To do -
The lines to copy are those in the records below that hold the word "pixels".

(Saved data entries)
== Segment start ==
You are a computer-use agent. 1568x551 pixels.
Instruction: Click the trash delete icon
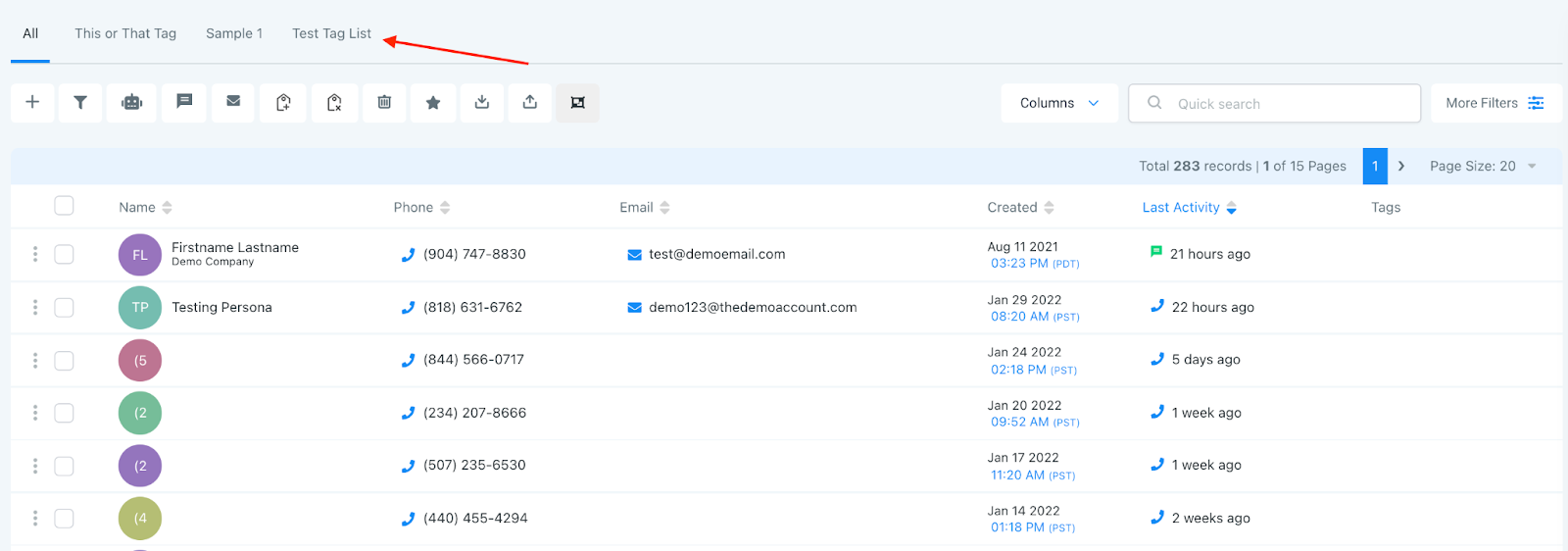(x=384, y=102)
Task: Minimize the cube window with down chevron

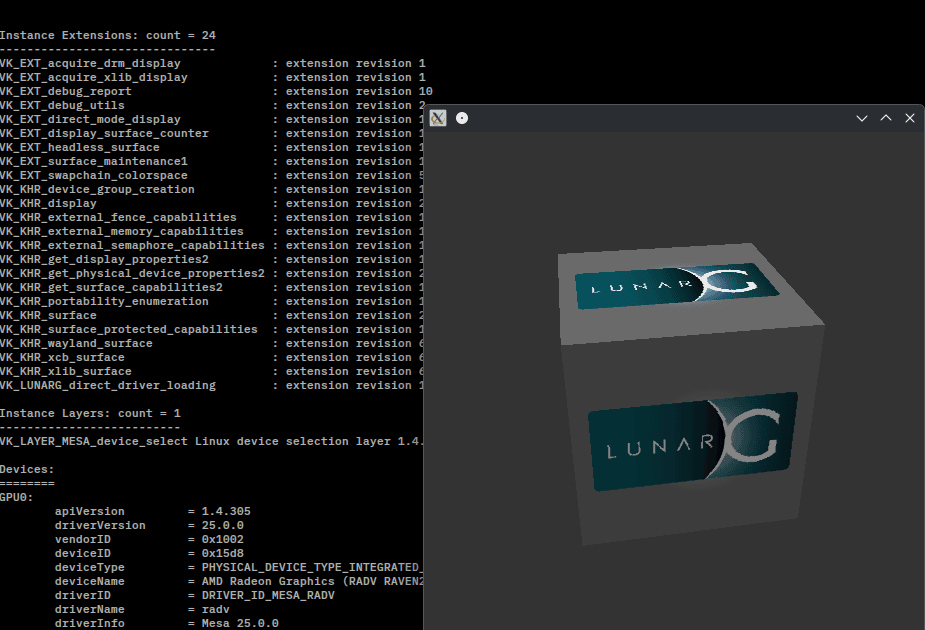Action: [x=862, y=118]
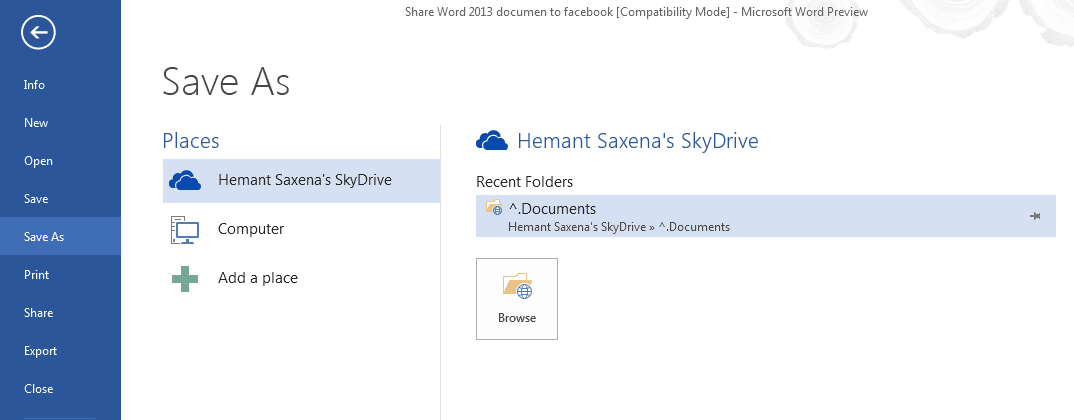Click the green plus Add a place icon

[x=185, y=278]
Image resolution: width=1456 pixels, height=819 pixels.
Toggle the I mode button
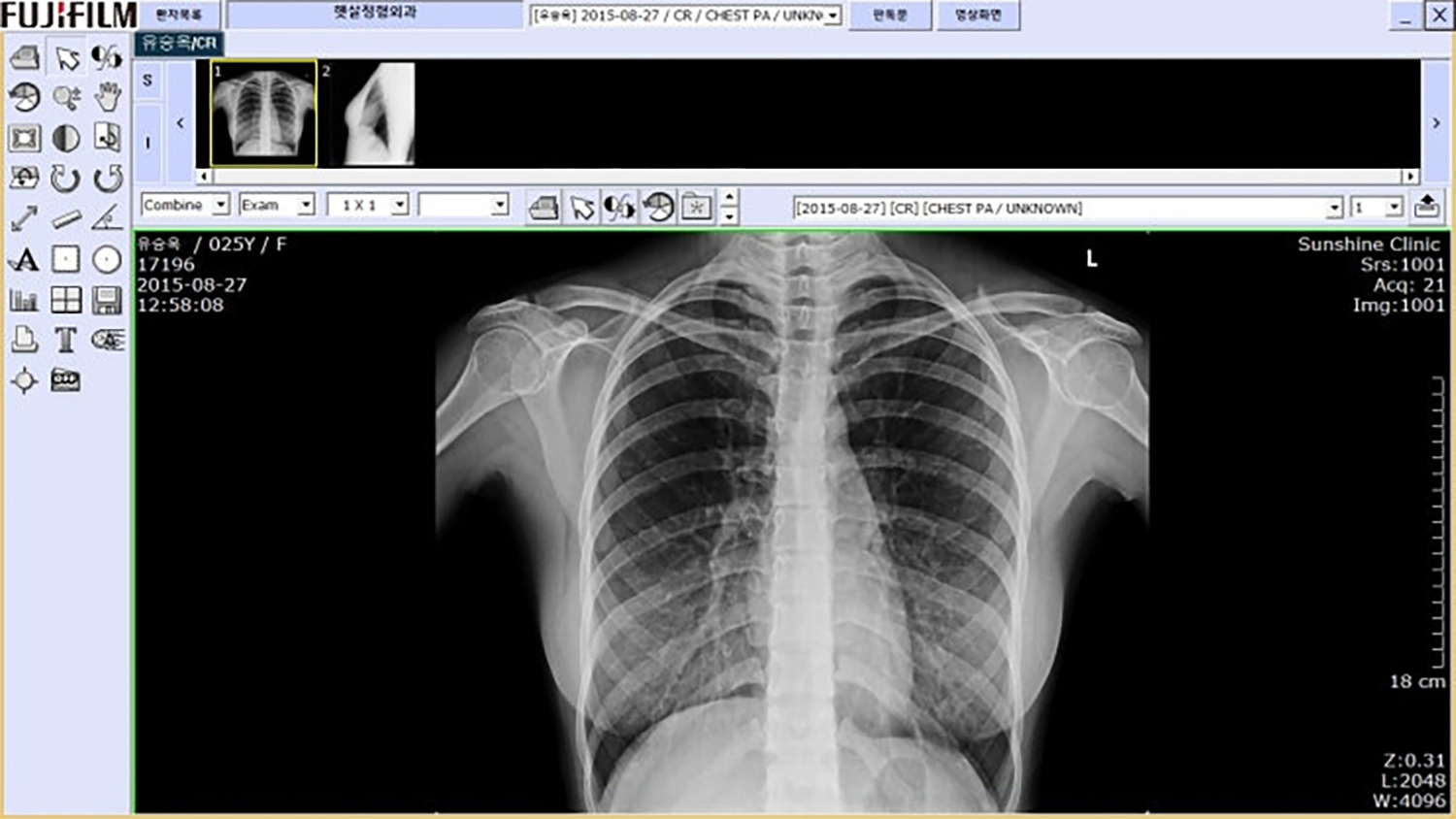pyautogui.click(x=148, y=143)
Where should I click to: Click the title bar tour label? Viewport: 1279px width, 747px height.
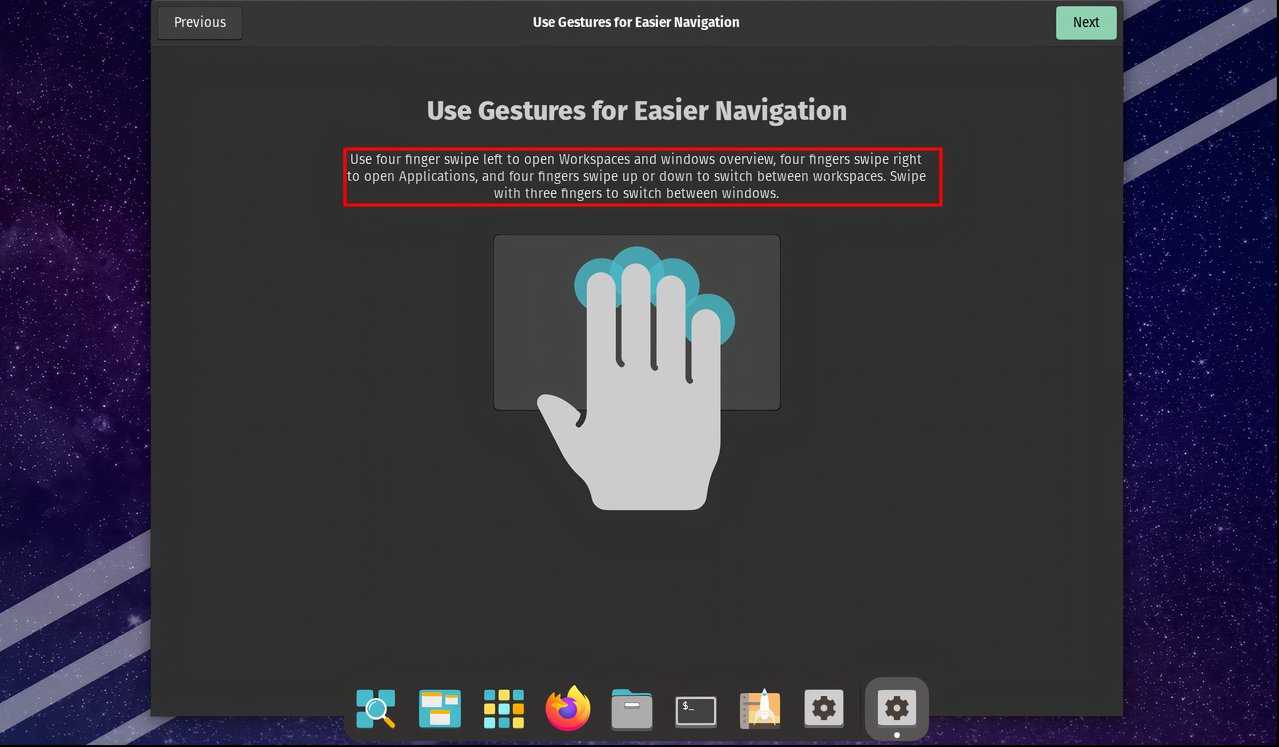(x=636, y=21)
== Segment end ==
== Segment start ==
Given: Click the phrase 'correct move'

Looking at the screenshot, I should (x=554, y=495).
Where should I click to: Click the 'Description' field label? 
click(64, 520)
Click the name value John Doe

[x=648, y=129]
== Segment end ==
== Segment start ==
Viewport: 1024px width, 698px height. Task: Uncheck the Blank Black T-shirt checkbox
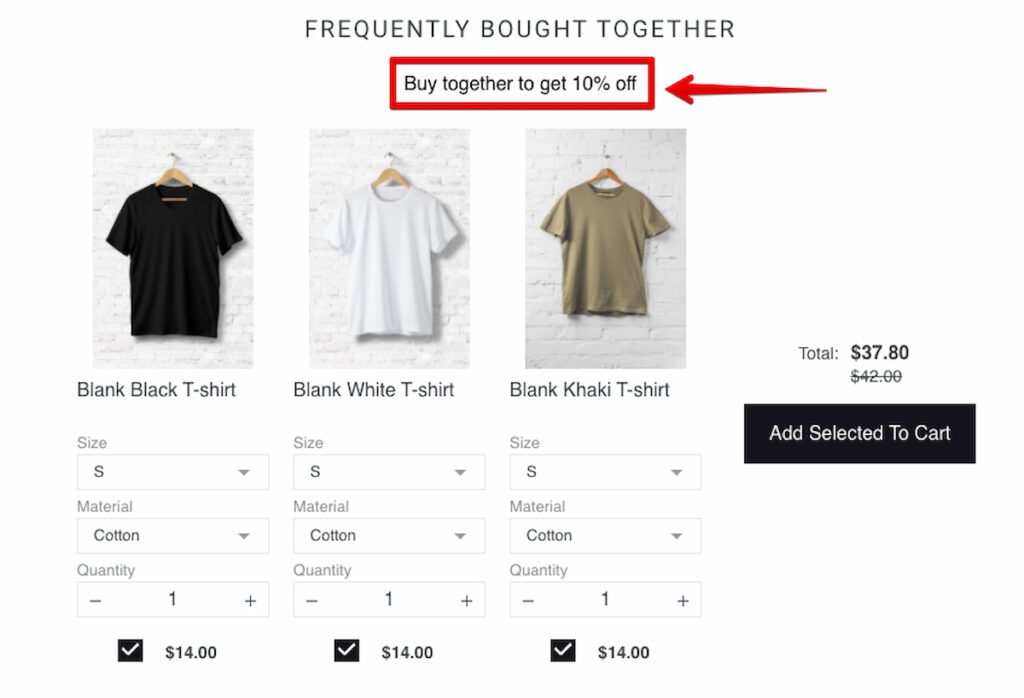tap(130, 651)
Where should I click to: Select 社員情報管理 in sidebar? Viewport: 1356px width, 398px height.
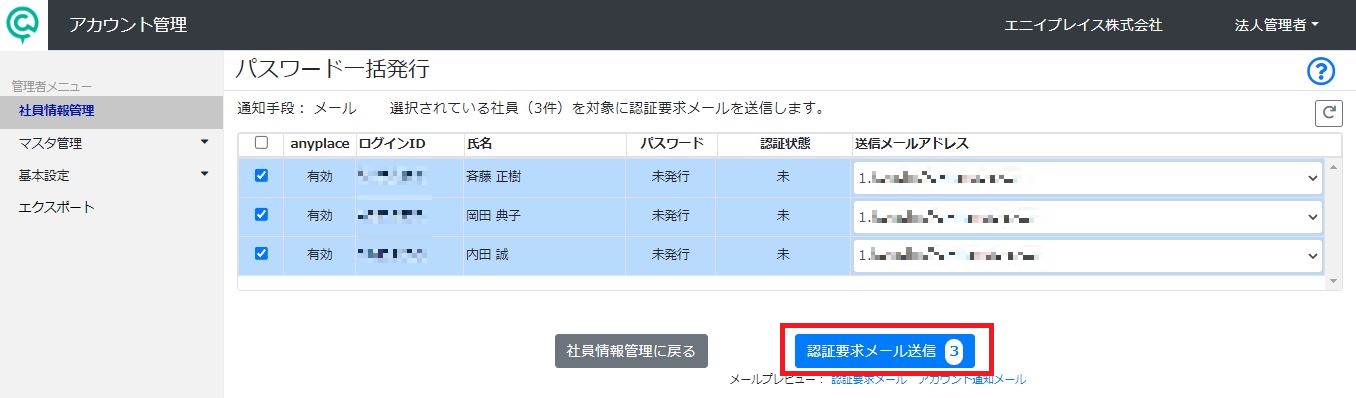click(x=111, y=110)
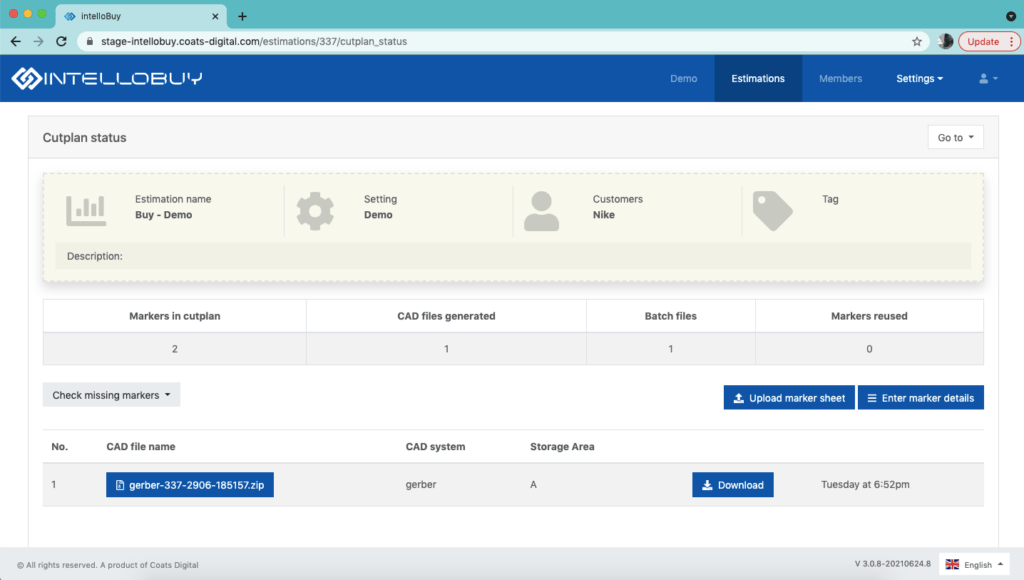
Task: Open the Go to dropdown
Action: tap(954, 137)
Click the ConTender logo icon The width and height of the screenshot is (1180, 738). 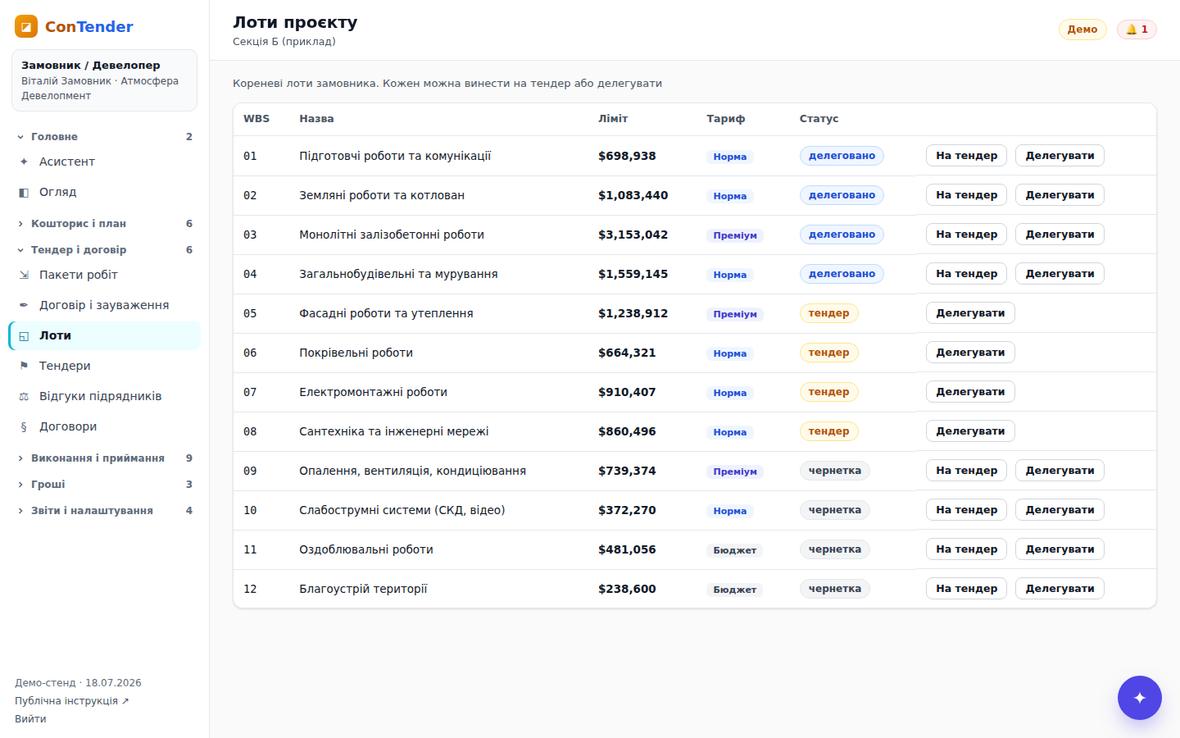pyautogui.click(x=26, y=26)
== Segment end ==
Final answer -
You are a computer-use agent. 1568x551 pixels.
Image resolution: width=1456 pixels, height=819 pixels.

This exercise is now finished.